3, off-hook pressure test, mainly to test the flow that can be carried by a single machine, theoretically multiplied by the number of containers is that the service can carry the flow, in fact, the whole time
External conditions such as the computer network and the physical machine cpu, memory, and network of the container will change. Therefore, single-machine pressure measurement is necessary, but it still needs to be
Downstream combined pressure test
4, performance optimization, performance problems will be found after pressure measurement, need to be optimized, otherwise the problem may be amplified after expansion, which affects system stability.
5. Traffic estimation, according to the 618 conference and upstream and downstream communication and current traffic estimation traffic.
6, on-line travel pressure test, downgrade plan drill, at this time the pressure test is mainly based on the estimated flow upstream and downstream pressure test, pressure test will be carried out multiple rounds, generally
The first limit pressure measured the maximum limit value, cpu, memory, etc. 90% or tp99 500 or more, the second round, after we downgrade, pressure measurement to see the limit value, the third time
After the pressure test, we resumed the downstream downgrade drill. Record the corresponding pressure measurement information after pressing the side.
7. Capacity expansion, capacity expansion based on flow estimation, combined pressure measurement, and capacity expansion. Each service needs to be pressure-tested according to the traffic conditions.
8. Combined pressure measurement, after the expansion, pressure measurement is also carried out according to the flow rate, and each business is adjusted according to the pressure measurement.

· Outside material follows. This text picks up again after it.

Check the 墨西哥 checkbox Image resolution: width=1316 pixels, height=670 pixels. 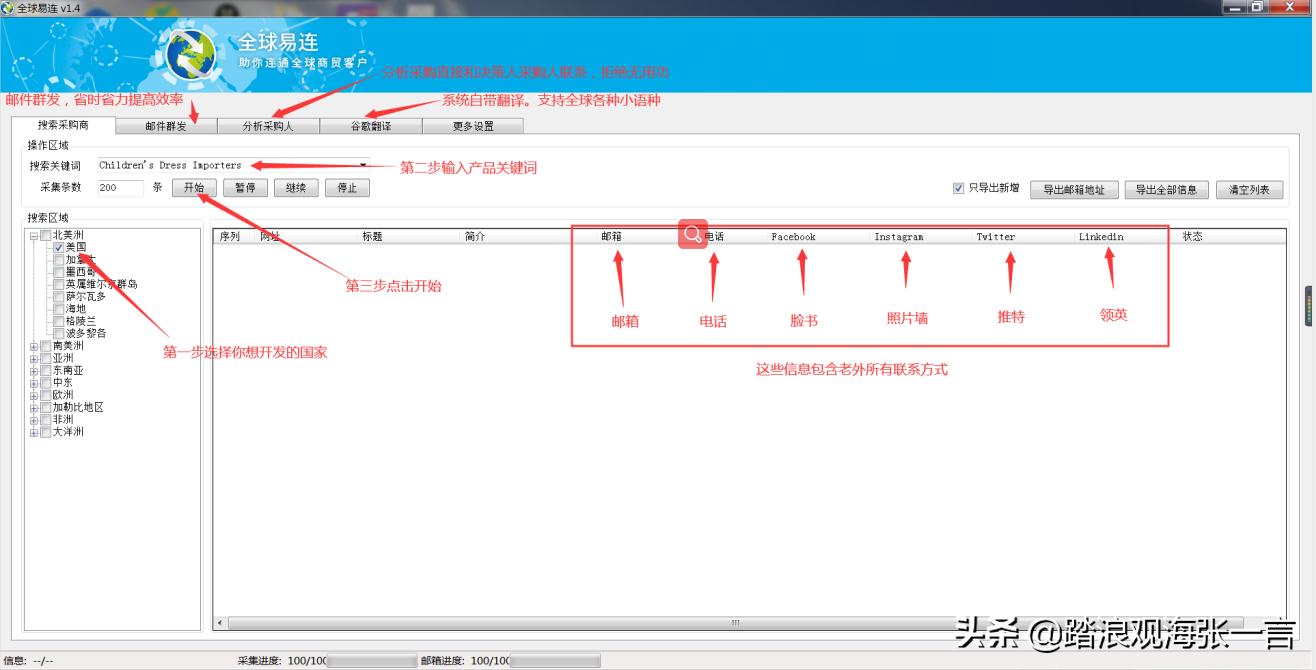(58, 272)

9. Redis stability, service logic, and on-line business review before the event begins. Redis, dependent services, and neighboring large-scale online services are required before the event.
Detailed review, to ensure that you do not introduce problems when you are on the line, the risk of introducing modifications is high.
Second, the event begins
1. Follow-up traffic in the early morning of June 1, online service performance, stability, and availability follow-up. Record indicators such as traffic.
2. On June 17th, the group was on duty, and started to track each hourly flow and system performance and stability indicators at 9:00. And according to the flow of 8:00 10:00 that night, the downgrade plan
Make adjustments and keep in touch with relevant personnel.
3. After 10:00 pm, the corresponding business can be restarted according to the business characteristics and the log operation can be closed, and the best service state will be greeted by 0.
4, the general downgrade is carried out at 23:55, 0:05 informs the online tour to resume, this time 618 did not carry out the downgrade operation.
Third, the activity summary
1. Summarize the corresponding problems in the preparation process and the start of the activity, and arrange the processing according to the priority.
2. Summarize the preparation process as a reference for the next preparation.
3, record the corresponding data, has made a follow-up big promotion, and synchronize everyone know.
Fourth, the 618 corresponding problem has been built a list of items, some items have been communicated, and some have been developed, and some things have been followed up. See attachments
Fifth, the important thing is to prepare for the early stage, as well as the various pressure tests and code reviews, and the important preliminary work, because the people will be nervous when they are promoted.